=== Your instructions ===
Copy the items below verbatim, from the line containing "Open player link 齋藤 功佑" through the line containing "tap(1377, 152)", both included.

=== Supplied material ===
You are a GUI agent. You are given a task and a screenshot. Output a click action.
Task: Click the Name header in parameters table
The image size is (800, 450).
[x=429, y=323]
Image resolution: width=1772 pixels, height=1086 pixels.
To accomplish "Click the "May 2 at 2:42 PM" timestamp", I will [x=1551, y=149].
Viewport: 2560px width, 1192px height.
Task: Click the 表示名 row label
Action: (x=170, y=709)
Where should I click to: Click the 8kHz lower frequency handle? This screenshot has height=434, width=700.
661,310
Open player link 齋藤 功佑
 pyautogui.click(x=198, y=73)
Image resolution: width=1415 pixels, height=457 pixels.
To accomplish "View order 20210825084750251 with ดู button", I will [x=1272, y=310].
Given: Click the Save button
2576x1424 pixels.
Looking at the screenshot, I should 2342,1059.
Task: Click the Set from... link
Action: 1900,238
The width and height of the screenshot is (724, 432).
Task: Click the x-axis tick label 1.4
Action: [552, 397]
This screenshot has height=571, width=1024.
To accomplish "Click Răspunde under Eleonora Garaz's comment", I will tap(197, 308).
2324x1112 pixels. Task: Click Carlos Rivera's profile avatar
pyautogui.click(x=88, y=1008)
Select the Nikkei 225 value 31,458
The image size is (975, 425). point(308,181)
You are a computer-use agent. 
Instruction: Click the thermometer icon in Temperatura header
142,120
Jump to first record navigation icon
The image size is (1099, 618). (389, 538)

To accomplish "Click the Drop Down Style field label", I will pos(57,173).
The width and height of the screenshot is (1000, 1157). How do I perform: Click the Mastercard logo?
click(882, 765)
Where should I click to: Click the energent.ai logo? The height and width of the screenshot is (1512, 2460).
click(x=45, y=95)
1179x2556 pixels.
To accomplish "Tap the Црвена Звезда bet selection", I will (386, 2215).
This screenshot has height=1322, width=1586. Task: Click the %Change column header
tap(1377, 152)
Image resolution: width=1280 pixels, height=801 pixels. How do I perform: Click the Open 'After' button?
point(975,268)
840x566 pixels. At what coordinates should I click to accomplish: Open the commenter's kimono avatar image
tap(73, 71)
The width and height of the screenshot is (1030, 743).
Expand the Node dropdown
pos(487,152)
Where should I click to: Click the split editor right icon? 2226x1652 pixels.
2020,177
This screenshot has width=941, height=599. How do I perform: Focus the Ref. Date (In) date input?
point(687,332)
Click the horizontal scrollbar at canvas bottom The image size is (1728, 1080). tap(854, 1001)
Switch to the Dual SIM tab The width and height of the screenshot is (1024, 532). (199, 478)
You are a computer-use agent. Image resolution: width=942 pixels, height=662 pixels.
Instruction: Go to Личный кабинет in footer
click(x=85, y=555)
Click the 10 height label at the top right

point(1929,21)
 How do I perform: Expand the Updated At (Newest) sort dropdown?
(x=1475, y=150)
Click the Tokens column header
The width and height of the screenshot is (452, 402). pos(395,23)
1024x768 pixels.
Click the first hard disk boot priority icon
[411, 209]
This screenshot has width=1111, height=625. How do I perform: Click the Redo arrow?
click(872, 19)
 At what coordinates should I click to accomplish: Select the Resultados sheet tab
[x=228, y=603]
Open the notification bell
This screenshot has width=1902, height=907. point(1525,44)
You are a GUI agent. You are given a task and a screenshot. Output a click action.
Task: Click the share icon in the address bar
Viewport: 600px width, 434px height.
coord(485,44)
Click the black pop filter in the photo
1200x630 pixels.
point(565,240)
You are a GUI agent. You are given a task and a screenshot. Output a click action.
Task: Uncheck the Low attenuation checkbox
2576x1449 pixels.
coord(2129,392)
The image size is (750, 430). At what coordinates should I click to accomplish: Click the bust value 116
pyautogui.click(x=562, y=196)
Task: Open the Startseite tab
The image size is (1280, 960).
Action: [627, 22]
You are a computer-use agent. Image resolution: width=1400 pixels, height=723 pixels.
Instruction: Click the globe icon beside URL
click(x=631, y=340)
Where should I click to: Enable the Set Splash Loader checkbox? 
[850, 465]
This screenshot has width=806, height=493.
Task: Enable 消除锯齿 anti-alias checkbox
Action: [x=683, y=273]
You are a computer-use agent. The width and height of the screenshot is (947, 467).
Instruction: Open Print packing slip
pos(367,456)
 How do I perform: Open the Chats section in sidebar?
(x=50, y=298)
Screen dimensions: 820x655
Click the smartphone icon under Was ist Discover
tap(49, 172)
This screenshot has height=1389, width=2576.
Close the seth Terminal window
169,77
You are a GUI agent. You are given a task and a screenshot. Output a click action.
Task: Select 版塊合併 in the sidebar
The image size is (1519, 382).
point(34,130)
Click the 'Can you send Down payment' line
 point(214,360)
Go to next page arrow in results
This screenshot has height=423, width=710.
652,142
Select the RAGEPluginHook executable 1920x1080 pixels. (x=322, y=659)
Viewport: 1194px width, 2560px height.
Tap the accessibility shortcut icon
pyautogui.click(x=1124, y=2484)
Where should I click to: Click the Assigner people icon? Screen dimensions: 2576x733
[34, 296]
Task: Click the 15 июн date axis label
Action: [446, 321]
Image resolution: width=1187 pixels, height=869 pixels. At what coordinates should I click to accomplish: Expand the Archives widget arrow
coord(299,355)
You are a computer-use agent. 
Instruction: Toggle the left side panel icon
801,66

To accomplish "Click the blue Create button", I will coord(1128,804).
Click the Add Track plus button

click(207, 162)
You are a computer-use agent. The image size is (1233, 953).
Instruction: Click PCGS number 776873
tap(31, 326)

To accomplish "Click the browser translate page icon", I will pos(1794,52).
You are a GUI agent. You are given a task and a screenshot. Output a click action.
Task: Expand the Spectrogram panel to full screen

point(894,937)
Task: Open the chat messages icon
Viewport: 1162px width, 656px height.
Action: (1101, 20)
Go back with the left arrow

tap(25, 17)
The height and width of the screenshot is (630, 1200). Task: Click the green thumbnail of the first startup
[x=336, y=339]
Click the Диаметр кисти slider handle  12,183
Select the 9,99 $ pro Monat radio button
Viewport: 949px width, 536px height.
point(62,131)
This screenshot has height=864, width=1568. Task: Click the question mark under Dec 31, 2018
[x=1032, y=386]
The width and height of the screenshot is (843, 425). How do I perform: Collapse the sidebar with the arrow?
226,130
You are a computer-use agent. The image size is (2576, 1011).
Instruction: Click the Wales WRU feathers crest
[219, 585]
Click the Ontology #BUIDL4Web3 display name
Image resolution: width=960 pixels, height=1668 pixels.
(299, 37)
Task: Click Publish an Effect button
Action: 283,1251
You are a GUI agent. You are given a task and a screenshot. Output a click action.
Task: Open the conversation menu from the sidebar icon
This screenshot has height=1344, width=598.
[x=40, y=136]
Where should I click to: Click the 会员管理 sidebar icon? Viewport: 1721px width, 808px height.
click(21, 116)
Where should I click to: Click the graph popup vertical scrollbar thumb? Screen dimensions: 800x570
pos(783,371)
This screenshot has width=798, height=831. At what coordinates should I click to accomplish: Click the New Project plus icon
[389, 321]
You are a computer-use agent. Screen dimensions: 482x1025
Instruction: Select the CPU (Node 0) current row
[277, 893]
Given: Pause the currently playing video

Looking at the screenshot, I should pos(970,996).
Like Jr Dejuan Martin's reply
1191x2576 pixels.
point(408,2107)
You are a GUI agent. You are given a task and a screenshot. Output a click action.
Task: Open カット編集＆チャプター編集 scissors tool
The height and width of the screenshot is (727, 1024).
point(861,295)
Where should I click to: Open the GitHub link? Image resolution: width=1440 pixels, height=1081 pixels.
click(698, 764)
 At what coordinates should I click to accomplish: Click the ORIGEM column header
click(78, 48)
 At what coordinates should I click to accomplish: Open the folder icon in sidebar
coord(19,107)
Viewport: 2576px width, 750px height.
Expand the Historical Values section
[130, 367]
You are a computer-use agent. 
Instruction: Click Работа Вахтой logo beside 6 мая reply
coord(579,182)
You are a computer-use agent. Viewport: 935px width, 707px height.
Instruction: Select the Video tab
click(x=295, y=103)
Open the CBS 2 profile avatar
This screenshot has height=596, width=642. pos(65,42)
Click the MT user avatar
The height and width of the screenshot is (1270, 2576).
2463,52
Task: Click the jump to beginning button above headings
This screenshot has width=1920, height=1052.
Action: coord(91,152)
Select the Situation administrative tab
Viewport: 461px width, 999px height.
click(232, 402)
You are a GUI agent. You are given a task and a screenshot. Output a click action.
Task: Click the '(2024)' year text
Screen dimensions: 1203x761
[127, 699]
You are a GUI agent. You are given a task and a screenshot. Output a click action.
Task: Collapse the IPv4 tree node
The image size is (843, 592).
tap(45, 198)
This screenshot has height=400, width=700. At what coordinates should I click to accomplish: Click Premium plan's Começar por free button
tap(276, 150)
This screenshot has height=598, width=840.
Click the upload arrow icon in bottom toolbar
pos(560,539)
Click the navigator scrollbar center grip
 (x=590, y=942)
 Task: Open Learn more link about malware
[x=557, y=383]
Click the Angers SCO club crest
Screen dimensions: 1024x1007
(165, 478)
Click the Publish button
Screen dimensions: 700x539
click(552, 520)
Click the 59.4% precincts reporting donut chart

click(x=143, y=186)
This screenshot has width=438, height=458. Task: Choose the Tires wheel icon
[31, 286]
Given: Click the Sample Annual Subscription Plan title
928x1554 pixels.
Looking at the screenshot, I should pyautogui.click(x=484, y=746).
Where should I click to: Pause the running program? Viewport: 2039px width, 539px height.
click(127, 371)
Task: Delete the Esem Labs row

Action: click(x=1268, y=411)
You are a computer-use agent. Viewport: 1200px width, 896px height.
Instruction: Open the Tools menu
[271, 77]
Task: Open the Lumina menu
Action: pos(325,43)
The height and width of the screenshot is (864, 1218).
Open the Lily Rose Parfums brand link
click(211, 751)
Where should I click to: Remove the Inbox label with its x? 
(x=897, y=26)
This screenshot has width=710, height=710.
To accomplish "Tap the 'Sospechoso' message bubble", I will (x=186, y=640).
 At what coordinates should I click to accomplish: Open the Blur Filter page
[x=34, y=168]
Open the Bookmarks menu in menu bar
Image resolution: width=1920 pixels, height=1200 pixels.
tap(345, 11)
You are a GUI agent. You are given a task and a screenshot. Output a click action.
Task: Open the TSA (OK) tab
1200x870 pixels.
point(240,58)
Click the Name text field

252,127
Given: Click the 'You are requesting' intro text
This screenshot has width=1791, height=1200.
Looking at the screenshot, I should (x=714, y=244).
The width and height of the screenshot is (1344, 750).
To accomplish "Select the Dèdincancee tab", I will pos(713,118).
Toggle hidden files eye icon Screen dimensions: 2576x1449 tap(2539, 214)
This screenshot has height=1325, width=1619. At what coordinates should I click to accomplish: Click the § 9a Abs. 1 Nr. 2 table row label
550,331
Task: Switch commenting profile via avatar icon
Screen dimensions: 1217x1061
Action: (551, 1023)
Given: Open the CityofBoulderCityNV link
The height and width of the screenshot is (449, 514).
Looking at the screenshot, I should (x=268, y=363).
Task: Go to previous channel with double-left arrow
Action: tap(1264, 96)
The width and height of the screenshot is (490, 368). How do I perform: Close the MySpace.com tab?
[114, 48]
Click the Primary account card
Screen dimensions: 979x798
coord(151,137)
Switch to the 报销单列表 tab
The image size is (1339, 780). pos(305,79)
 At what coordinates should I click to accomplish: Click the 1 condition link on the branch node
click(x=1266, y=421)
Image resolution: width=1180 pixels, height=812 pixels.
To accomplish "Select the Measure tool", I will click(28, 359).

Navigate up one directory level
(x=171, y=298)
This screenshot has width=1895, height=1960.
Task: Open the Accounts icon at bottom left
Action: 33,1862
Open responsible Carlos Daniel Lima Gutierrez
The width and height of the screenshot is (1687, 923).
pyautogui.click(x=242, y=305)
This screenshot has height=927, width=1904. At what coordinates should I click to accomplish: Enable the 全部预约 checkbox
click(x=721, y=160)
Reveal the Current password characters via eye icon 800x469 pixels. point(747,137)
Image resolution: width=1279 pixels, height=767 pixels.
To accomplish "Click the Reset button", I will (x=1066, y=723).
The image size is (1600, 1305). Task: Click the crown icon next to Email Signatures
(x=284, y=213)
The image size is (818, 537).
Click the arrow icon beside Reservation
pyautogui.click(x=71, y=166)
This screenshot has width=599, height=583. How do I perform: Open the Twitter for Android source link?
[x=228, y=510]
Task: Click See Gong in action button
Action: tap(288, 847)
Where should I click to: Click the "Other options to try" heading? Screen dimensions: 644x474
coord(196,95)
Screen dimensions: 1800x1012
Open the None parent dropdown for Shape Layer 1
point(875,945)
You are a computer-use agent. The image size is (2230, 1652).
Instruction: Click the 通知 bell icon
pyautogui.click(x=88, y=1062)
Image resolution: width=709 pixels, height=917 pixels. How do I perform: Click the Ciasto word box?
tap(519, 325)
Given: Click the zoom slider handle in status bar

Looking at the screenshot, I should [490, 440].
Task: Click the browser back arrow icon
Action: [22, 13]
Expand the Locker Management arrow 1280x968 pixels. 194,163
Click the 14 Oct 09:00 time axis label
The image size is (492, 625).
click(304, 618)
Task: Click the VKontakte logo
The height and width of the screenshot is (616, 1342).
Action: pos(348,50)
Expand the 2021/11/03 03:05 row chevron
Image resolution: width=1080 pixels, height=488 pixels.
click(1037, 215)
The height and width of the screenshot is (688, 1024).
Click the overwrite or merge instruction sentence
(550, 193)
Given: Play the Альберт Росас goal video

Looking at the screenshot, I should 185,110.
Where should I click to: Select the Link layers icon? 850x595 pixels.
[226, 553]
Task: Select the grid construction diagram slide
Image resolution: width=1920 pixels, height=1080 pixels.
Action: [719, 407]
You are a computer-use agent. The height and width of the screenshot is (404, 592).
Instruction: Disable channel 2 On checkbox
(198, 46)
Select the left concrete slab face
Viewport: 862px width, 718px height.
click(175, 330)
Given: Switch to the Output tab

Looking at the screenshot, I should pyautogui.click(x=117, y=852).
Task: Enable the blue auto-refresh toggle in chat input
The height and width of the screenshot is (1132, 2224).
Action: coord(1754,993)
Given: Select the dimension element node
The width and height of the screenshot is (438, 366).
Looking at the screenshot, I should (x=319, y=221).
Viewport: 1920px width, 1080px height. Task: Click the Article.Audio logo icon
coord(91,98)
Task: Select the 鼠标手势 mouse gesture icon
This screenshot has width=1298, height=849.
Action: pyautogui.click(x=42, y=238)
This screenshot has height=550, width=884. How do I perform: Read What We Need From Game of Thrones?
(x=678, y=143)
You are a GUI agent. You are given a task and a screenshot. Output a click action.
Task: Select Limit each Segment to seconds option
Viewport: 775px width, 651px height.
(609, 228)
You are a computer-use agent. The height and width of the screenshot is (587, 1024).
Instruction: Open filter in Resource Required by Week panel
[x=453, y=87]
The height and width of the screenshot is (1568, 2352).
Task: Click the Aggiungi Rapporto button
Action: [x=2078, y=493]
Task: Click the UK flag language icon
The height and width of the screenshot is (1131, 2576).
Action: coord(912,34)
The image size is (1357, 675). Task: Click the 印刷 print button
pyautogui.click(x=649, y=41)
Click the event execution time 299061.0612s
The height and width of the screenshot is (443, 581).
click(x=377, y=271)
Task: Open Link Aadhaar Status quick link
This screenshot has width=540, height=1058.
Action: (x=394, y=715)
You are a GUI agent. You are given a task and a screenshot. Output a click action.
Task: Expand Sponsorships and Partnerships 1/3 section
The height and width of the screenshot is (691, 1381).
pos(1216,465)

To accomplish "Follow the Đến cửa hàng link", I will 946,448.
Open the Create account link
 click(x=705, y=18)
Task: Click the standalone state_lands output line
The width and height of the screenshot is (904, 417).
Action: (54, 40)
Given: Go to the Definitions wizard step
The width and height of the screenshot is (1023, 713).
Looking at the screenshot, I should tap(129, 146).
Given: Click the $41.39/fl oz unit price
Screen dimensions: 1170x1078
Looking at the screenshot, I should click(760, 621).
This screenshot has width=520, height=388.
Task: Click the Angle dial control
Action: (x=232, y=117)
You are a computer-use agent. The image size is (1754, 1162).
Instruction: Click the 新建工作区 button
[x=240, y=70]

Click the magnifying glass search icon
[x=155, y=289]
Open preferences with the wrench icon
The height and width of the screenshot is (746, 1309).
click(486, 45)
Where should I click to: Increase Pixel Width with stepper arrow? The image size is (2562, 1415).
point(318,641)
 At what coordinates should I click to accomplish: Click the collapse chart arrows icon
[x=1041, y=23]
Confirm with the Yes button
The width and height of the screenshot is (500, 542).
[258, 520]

=== Result for this task ===
Open player link 齋藤 功佑
 pyautogui.click(x=198, y=73)
Image resolution: width=1415 pixels, height=457 pixels.
To accomplish "View order 20210825084750251 with ดู button", I will [x=1272, y=310].
Given: Click the Save button
2576x1424 pixels.
Looking at the screenshot, I should 2342,1059.
Task: Click the Set from... link
Action: 1900,238
The width and height of the screenshot is (724, 432).
Task: Click the x-axis tick label 1.4
Action: [552, 397]
This screenshot has height=571, width=1024.
To accomplish "Click Răspunde under Eleonora Garaz's comment", I will tap(197, 308).
2324x1112 pixels. Task: Click Carlos Rivera's profile avatar
pyautogui.click(x=88, y=1008)
Select the Nikkei 225 value 31,458
The image size is (975, 425). point(308,181)
You are a computer-use agent. 
Instruction: Click the thermometer icon in Temperatura header
142,120
Jump to first record navigation icon
The image size is (1099, 618). (389, 538)

To accomplish "Click the Drop Down Style field label", I will pos(57,173).
The width and height of the screenshot is (1000, 1157). How do I perform: Click the Mastercard logo?
click(882, 765)
Where should I click to: Click the energent.ai logo? The height and width of the screenshot is (1512, 2460).
click(x=45, y=95)
1179x2556 pixels.
To accomplish "Tap the Црвена Звезда bet selection", I will (386, 2215).
This screenshot has height=1322, width=1586. Task: Click the %Change column header
tap(1377, 152)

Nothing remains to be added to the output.